Some of Jackson's friends, family and confidantes have come forward to say that he was abusing painkillers and other prescription drugs over a long period of time, and that perhaps others in his ever-changing entourage kept him supplied, which could be illegal. The DEA is investigating various possibly related activities, said the official, who spoke on the condition of anonymity because the investigation is ongoing.
The LAPD's request for the federal Drug Enforcement Administration to get involved in the case is typical because of its experience and jurisdiction in investigating suspected drug overdoses and other deaths in which the use or abuse of drugs and prescription medication is suspected to have played a role, the official said.
The DEA has the resources and expertise to investigate such cases, including federal drug agents and specially trained "diversion investigators." These investigators don't carry badges or guns, but they investigate pharmacies, doctors and so-called pill mills -- black market storefronts and Internet sites that provide drugs and medication, often bootleg varieties, without regard to obtaining the proper prescription or quality control, the official said. Often, the crimes involve the diversion of legitimate drugs for illegitimate medical purposes, such as supplying addicts with high-strength painkillers like Oxycodone.

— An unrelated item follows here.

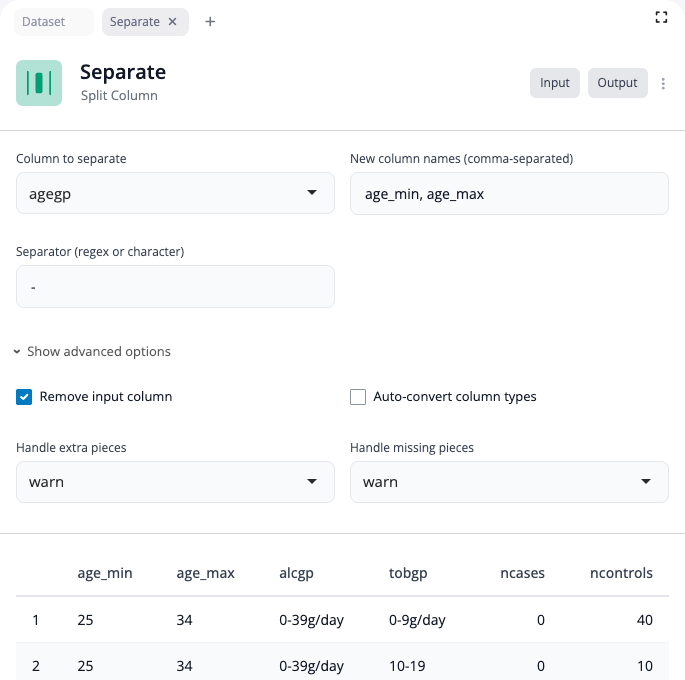This screenshot has height=680, width=685.
Task: Enable Auto-convert column types checkbox
Action: point(358,397)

Dr. Conrad Murray, a cardiologist with offices in Las Vegas and Houston, was identified by a Jackson advisor as the singer's personal doctor of three years and the man tapped to safeguard his health during the grueling comeback concert series that was supposed to start next month in London.

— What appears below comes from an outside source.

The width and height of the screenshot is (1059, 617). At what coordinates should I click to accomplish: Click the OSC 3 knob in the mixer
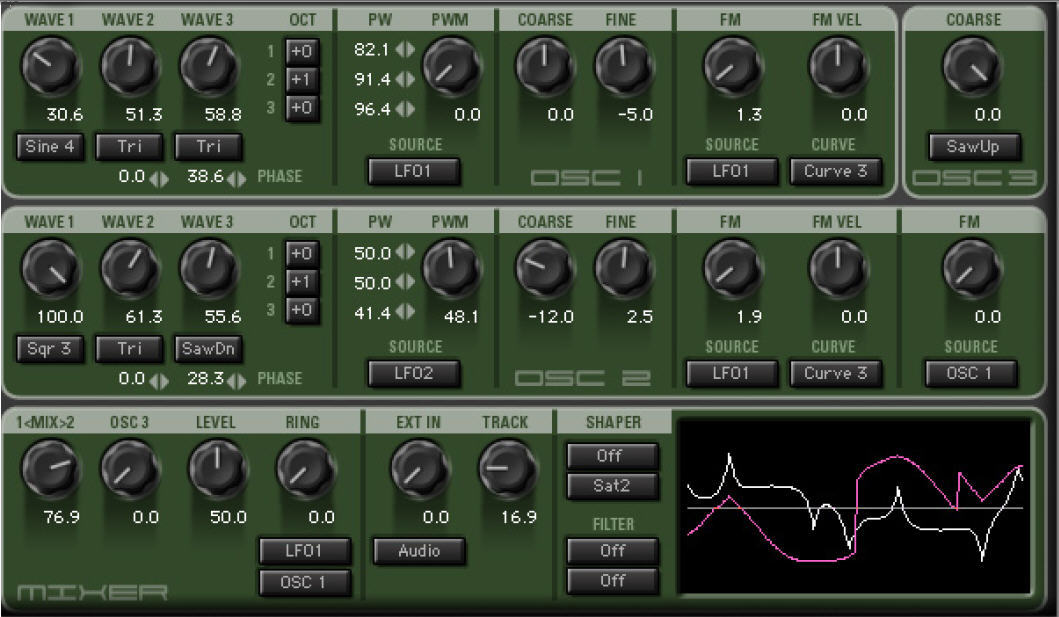click(130, 470)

The law enforcement official said there was no immediate indication that Murray had done anything wrong or that Jackson was getting prescription drugs illegally or inappropriately, including medication he did not need or doses that were too large or administered over too long a period of time. But, he said, "In normal overdose investigations such as this, that's what they're looking for, so it's very possible that that's what they're looking at in this case."
"A lot of drugs, you need a prescription each time you get a refill. They will be looking at sources of [the drug] supply, where are the drugs coming from, are they doing criminal stuff, such as writing many, many prescriptions and having people fill them around town?" the official added.

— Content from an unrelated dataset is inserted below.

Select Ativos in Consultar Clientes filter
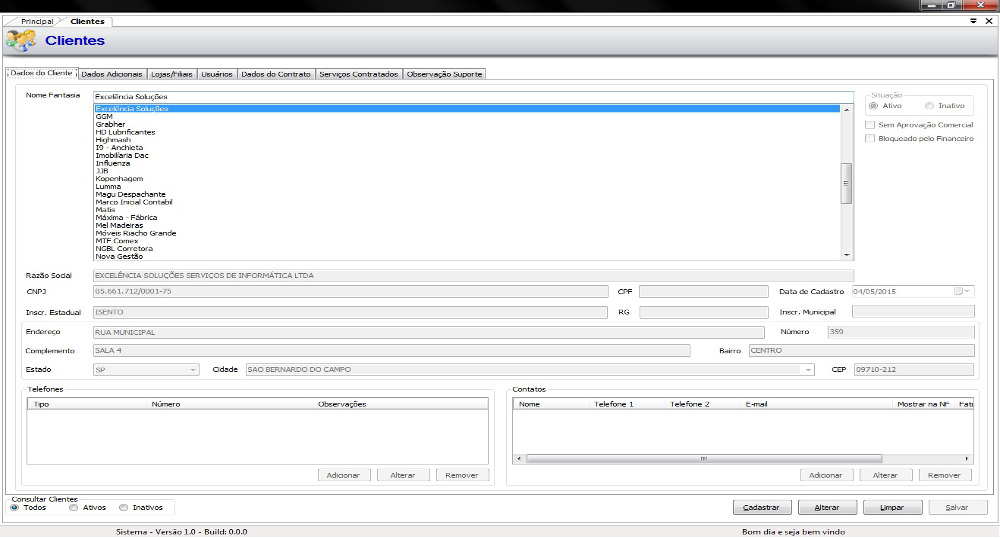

The DEA will also look into how Jackson's doctors stand with the agency, which requires them to register for the authority to prescribe certain medications, said the official. Also, the DEA will investigate whether those doctors had a "face-to-face relationship" with Jackson, which is required. In a number of cases, the official said, the DEA has found doctors dispensing medications without having diagnosed or even seen the patient, which can be illegal.
A doctors can lose his or her license if found to be improperly or illegally administering medications, especially in cases in which a patient dies or is gravely injured. In extreme cases where death occurs, law enforcement officials said, doctors or other "enablers" can be charged with criminal manslaughter if they obtain or administer medication in a manner that displays a reckless disregard for human life.
Authorities removed prescription drugs and other medical evidence from the Holmby Hills home where Jackson died. A law enforcement source told The Times that Propofol, a powerful anesthetic, was among the drugs recovered.
The law enforcement official said the illegal abuse of prescription drugs has become a serious problem in recent years, and that the DEA has cracked down on pill mills in Florida and elsewhere. Customers usually come to a storefront, pay in cash -- leaving no paper trail -- and purchase drugs and prescriptions of widely varying quality and legality, with some coming from the black market, Mexico, China or the Internet, the official said. Abuse of medications obtained through the Internet is an even bigger and faster-growing problem, the official said.
"The problem is growing; prescription drug abuse in all of these ways, shady doctors, diversion [of drugs] from overseas, pill mills, online pharmacies, forgery, pharmaceutical theft, multiple prescriptions from doctors to separate pharmacies," the official said. "Doctors are not the biggest problems; the Internet is No. 1," in which people get prescription drugs from fly-by-night companies that operate under, or outside of, the DEA's radar.